**ABOUT THIS TASK**
Retype every line of the data, keeping each word exactly.

(Dataset records)

┄┄┄┄┄┄┄┄┄┄┄┄┄┄┄┄┄┄┄┄

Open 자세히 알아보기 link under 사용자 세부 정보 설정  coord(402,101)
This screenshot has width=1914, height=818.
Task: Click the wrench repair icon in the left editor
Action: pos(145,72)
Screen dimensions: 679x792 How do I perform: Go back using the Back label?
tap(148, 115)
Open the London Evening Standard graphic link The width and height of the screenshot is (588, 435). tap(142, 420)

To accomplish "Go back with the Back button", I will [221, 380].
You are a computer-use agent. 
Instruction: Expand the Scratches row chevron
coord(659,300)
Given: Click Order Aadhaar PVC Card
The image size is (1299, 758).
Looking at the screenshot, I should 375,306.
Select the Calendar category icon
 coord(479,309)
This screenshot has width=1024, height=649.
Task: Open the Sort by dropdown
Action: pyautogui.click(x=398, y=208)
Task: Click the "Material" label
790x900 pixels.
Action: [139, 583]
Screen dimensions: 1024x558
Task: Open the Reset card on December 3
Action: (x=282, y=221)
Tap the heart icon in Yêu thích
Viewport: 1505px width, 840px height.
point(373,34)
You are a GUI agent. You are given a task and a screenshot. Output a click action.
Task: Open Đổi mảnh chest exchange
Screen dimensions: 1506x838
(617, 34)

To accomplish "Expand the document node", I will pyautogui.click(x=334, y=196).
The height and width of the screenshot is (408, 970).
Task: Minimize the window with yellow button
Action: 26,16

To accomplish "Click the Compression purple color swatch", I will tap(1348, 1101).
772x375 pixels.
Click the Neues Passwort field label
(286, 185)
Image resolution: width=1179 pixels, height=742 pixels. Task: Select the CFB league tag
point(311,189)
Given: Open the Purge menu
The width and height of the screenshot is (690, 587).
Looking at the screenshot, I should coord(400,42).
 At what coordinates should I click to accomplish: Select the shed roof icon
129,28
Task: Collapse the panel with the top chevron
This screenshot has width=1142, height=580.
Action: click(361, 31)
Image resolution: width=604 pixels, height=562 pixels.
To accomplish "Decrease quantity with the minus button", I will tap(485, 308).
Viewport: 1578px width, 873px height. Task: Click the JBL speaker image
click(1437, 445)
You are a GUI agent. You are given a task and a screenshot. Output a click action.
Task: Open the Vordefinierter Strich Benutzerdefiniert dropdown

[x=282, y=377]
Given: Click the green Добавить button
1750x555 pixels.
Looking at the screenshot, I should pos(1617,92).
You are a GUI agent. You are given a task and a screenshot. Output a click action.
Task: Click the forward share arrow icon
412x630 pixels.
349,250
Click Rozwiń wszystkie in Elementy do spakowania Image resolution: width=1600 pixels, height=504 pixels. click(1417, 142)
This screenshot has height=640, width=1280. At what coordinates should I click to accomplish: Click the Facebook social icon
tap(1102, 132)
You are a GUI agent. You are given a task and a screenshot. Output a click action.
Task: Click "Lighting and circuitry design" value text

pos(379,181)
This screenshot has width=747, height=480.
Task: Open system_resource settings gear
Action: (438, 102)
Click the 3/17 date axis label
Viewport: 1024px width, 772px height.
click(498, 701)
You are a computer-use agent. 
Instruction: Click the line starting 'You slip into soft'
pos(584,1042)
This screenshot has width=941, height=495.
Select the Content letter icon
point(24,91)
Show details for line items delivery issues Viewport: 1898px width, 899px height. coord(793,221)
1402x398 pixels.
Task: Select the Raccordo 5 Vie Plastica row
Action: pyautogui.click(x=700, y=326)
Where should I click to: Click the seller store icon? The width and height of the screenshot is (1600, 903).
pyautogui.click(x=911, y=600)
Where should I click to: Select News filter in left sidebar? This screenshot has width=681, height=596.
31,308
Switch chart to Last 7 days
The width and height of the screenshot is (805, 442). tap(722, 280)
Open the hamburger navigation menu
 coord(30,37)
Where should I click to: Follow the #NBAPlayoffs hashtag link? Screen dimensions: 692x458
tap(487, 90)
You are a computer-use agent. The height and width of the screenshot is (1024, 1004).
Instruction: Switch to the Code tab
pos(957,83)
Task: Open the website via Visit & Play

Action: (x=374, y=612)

┄┄┄┄┄┄┄┄┄┄┄┄┄┄┄┄┄┄┄┄

**THE COMPLETED TASK**
Open 자세히 알아보기 link under 사용자 세부 정보 설정  coord(402,101)
This screenshot has width=1914, height=818.
Task: Click the wrench repair icon in the left editor
Action: pos(145,72)
Screen dimensions: 679x792 How do I perform: Go back using the Back label?
tap(148, 115)
Open the London Evening Standard graphic link The width and height of the screenshot is (588, 435). tap(142, 420)

To accomplish "Go back with the Back button", I will [221, 380].
You are a computer-use agent. 
Instruction: Expand the Scratches row chevron
coord(659,300)
Given: Click Order Aadhaar PVC Card
The image size is (1299, 758).
Looking at the screenshot, I should 375,306.
Select the Calendar category icon
 coord(479,309)
This screenshot has width=1024, height=649.
Task: Open the Sort by dropdown
Action: pyautogui.click(x=398, y=208)
Task: Click the "Material" label
790x900 pixels.
Action: [139, 583]
Screen dimensions: 1024x558
Task: Open the Reset card on December 3
Action: (x=282, y=221)
Tap the heart icon in Yêu thích
Viewport: 1505px width, 840px height.
point(373,34)
You are a GUI agent. You are given a task and a screenshot. Output a click action.
Task: Open Đổi mảnh chest exchange
Screen dimensions: 1506x838
(617, 34)

To accomplish "Expand the document node", I will pyautogui.click(x=334, y=196).
The height and width of the screenshot is (408, 970).
Task: Minimize the window with yellow button
Action: 26,16

To accomplish "Click the Compression purple color swatch", I will tap(1348, 1101).
772x375 pixels.
Click the Neues Passwort field label
(286, 185)
Image resolution: width=1179 pixels, height=742 pixels. Task: Select the CFB league tag
point(311,189)
Given: Open the Purge menu
The width and height of the screenshot is (690, 587).
Looking at the screenshot, I should coord(400,42).
 At what coordinates should I click to accomplish: Select the shed roof icon
129,28
Task: Collapse the panel with the top chevron
This screenshot has width=1142, height=580.
Action: click(361, 31)
Image resolution: width=604 pixels, height=562 pixels.
To accomplish "Decrease quantity with the minus button", I will tap(485, 308).
Viewport: 1578px width, 873px height. Task: Click the JBL speaker image
click(1437, 445)
You are a GUI agent. You are given a task and a screenshot. Output a click action.
Task: Open the Vordefinierter Strich Benutzerdefiniert dropdown

[x=282, y=377]
Given: Click the green Добавить button
1750x555 pixels.
Looking at the screenshot, I should pos(1617,92).
You are a GUI agent. You are given a task and a screenshot. Output a click action.
Task: Click the forward share arrow icon
412x630 pixels.
349,250
Click Rozwiń wszystkie in Elementy do spakowania Image resolution: width=1600 pixels, height=504 pixels. click(1417, 142)
This screenshot has height=640, width=1280. At what coordinates should I click to accomplish: Click the Facebook social icon
tap(1102, 132)
You are a GUI agent. You are given a task and a screenshot. Output a click action.
Task: Click "Lighting and circuitry design" value text

pos(379,181)
This screenshot has width=747, height=480.
Task: Open system_resource settings gear
Action: (438, 102)
Click the 3/17 date axis label
Viewport: 1024px width, 772px height.
click(498, 701)
You are a computer-use agent. 
Instruction: Click the line starting 'You slip into soft'
pos(584,1042)
This screenshot has width=941, height=495.
Select the Content letter icon
point(24,91)
Show details for line items delivery issues Viewport: 1898px width, 899px height. coord(793,221)
1402x398 pixels.
Task: Select the Raccordo 5 Vie Plastica row
Action: pyautogui.click(x=700, y=326)
Where should I click to: Click the seller store icon? The width and height of the screenshot is (1600, 903).
pyautogui.click(x=911, y=600)
Where should I click to: Select News filter in left sidebar? This screenshot has width=681, height=596.
31,308
Switch chart to Last 7 days
The width and height of the screenshot is (805, 442). tap(722, 280)
Open the hamburger navigation menu
 coord(30,37)
Where should I click to: Follow the #NBAPlayoffs hashtag link? Screen dimensions: 692x458
tap(487, 90)
You are a computer-use agent. The height and width of the screenshot is (1024, 1004).
Instruction: Switch to the Code tab
pos(957,83)
Task: Open the website via Visit & Play

Action: (x=374, y=612)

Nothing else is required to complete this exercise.